UC officials shielded from lawsuits in federal court, judge says
A federal judge is not allowing a lawsuit related to on-campus fees to continue.
The judge ruled that state officials have immunity from federal lawsuits.
A federal judge said that two lawsuits related to campus fees for services not currently being provided will not be allowed to continue, citing that the 11th Amendment grants state employees immunity from federal lawsuits.
Allowing two federal lawsuits over on-campus fees to move forward would allow “every person who is unhappy with the services” provided by state governments to sue in federal court, despite the 11th Amendment granting state officials qualified immunity from federal lawsuits, U.S. Magistrate Judge Sallie Kim said during an October 5th hearing on the University of California system’s motion to dismiss.
According to Courthouse News, the federal judge said that the Supreme Court has ruled that a prior decision must occur in order to tell a state official that their actions are “clearly unconstitutional.”
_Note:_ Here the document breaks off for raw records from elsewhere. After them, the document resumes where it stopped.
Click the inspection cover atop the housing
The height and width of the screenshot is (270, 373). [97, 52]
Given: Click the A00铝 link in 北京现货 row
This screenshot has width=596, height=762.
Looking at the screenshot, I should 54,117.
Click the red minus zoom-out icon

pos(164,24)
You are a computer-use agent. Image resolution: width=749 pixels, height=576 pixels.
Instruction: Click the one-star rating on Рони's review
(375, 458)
“Nothing you have said today has persuaded me to the contrary,” Kim told the plaintiffs’ lawyer, Adam J. Levitt.
Two people who attended the University of California-Berkeley and the University of California-Davis sued the University of California in two separate class-action lawsuits, claiming that the system was in breach of contract after it refused to refund thousands of dollars in student fees, following the cancellation of many services due to COVID-19.
[Related: Berkeley law school dean: Democrats would be ‘justified’ in packing the Supreme Court]
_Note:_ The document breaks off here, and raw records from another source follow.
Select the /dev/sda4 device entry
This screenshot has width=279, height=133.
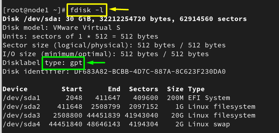(x=21, y=124)
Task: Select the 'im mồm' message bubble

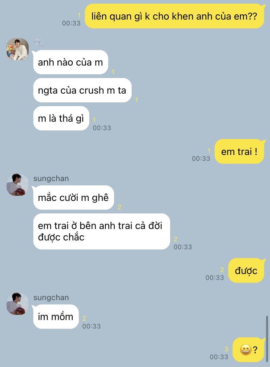Action: (56, 316)
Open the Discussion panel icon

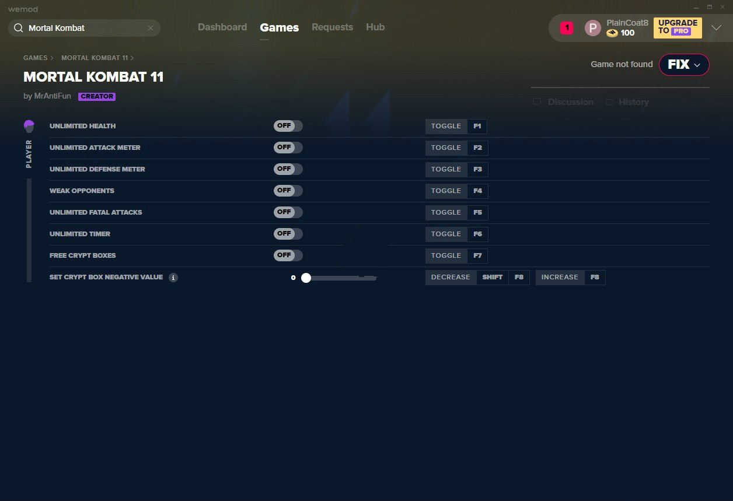click(537, 102)
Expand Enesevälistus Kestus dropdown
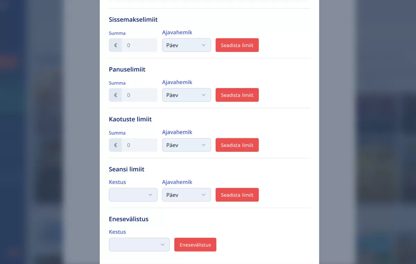The width and height of the screenshot is (416, 264). click(139, 245)
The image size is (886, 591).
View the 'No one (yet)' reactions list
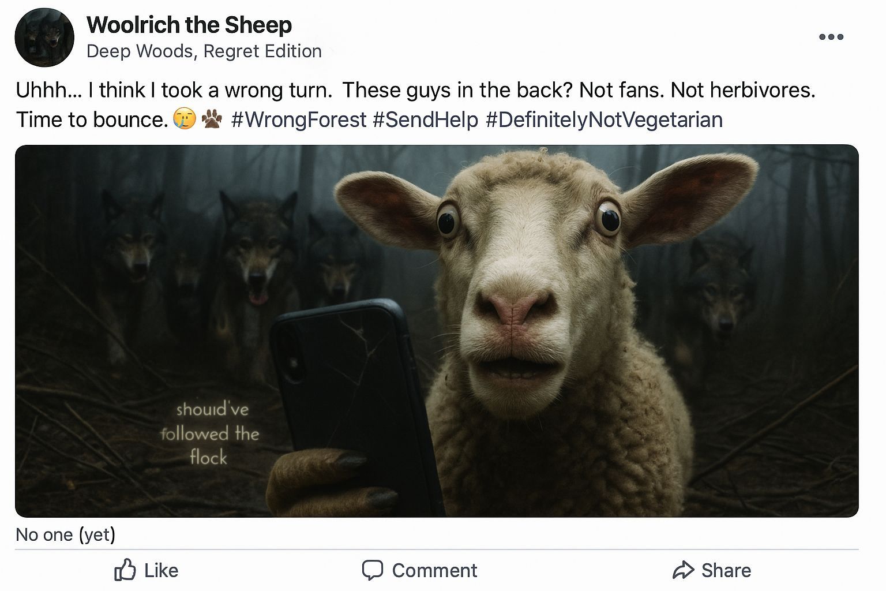[66, 536]
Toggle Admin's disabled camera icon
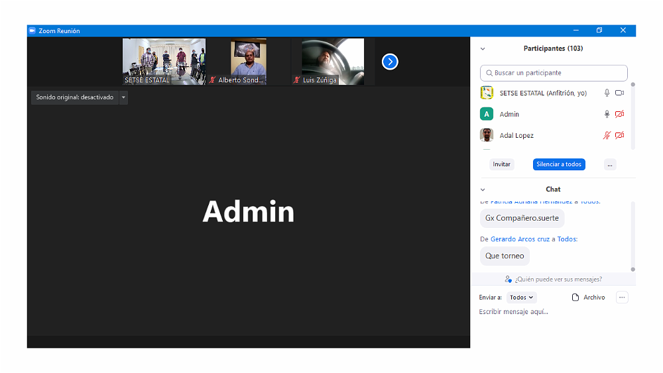Image resolution: width=663 pixels, height=373 pixels. tap(619, 114)
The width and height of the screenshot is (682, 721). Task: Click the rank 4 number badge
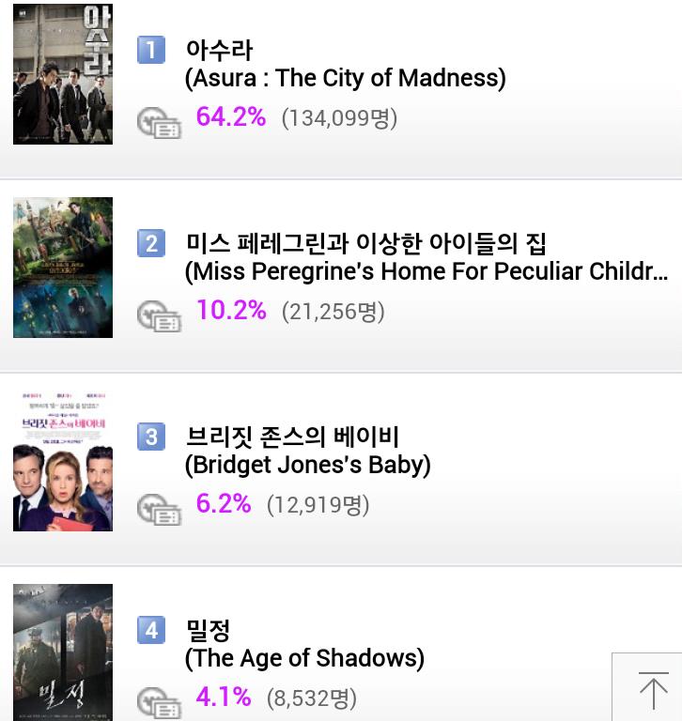point(151,630)
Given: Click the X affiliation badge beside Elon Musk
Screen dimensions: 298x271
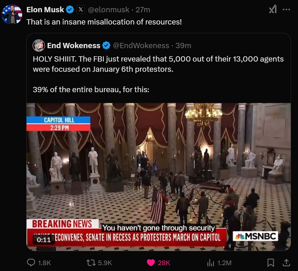Looking at the screenshot, I should (x=80, y=9).
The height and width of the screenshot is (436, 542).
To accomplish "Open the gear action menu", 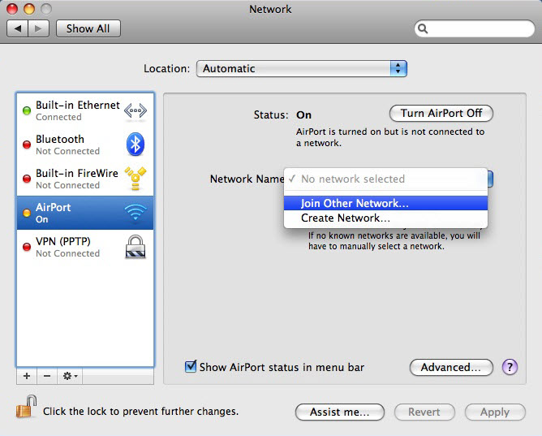I will tap(70, 377).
“Students don’t have a clearly established constitutional right in the fees they pay to the university,” UC Regents attorney Karen Johnson-McKewan of the firm Orrick Herrington & Sutcliffe in San Francisco argued in court Monday.
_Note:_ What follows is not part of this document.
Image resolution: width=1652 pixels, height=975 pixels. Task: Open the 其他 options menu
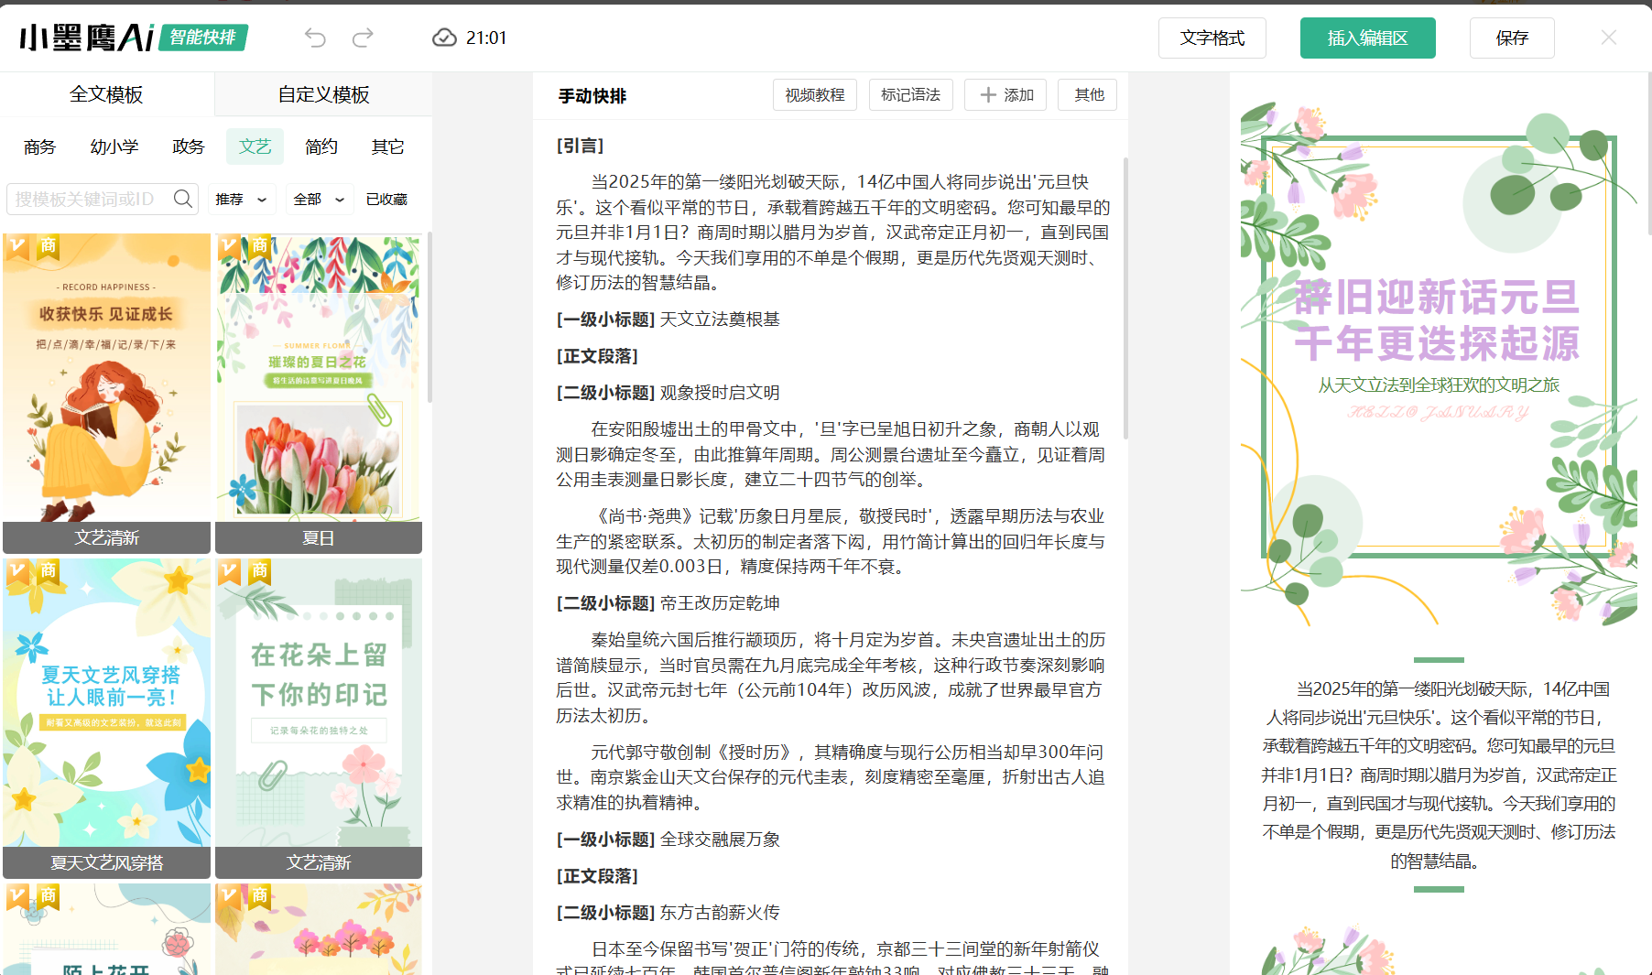tap(1088, 95)
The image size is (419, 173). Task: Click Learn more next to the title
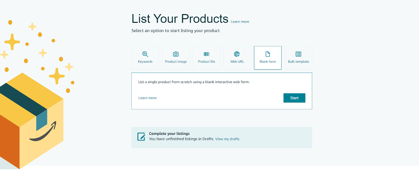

Johnson-McKewan said that the cases instead belong in a state court, along with six other similar lawsuits that are trying to get the university to refund some on-campus fees.
“As an arm of the State,” the motion to dismiss states, “The Regents is immune from suit in federal court, and has expressly declined to waive its right to immunity under the Eleventh Amendment. And because The Regents is an arm of the state, it also means subject matter jurisdiction is lacking under the sole ground asserted in the Complaint: the Class Action Fairness Act (“CAFA”). The statute could not be clearer.”
“This Court is frequently asked to adjudicate close cases involving immunity and jurisdiction,” the motion continues. “This is not one of them. For two clear and independent reasons, this Court must dismiss the case.”
[Related: OPINION: My college is robbing me. Here’s the bill to prove it.]
However, Claire Brandmeyer, one of the plaintiffs, argued in the lawsuit that the university has not offered refunds for unused campus fees.
“Despite its constructive eviction of students from campus for the remainder of the semester and ending all campus activities for at least that same time period,” the original class-action suit brought by Brandmeyer reads, “University of California has not offered refunds to students for the unused portion of their campus fees paid to cover the cost of certain on-campus services which are no longer available to students. University of California is, in essence, profiting from this pandemic.”
“University of California’s decision to transition to online classes and to instruct students to leave campus were responsible decisions to make,” the complaint notes, “but it is unfair and unlawful for University of California to retain fees and costs and to pass the losses on to the students and/or their families.”
Campus Reform reached out to the university and plaintiffs for comment but did not receive a response.